— WHAT YOU WILL DO —
Give the number of lines in the listing below that contain the string "width". Reply with the number alone.

— INPUT MATERIAL —
---*---

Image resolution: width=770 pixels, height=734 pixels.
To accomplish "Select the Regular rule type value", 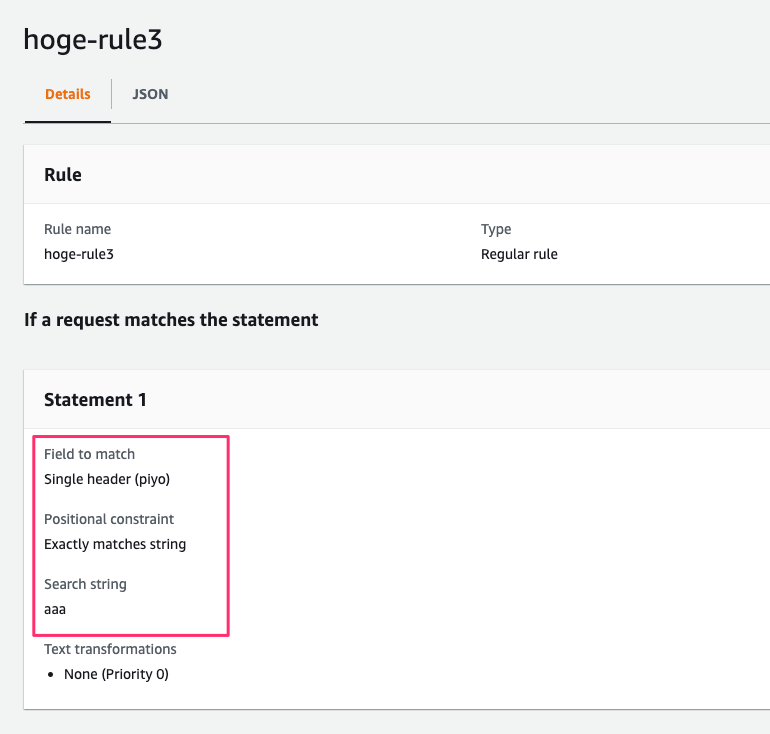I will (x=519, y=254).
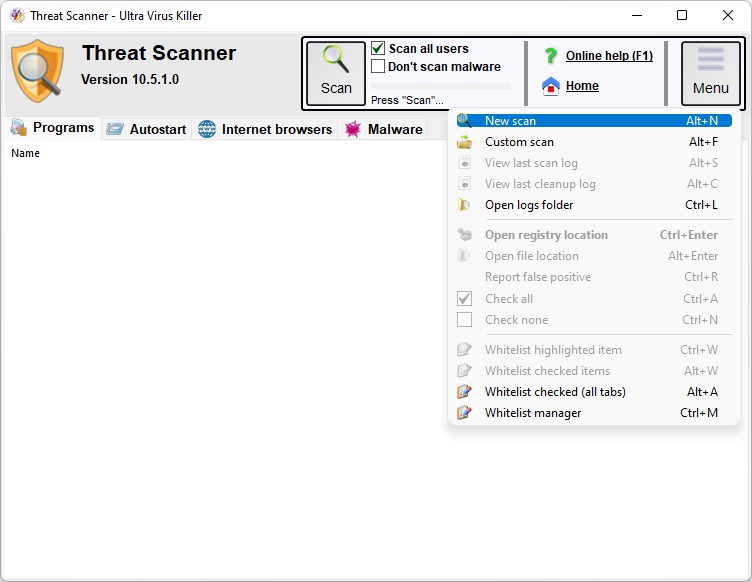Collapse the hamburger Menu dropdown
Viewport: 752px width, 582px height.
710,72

---*---

— OUTPUT FOR THIS EXERCISE —
2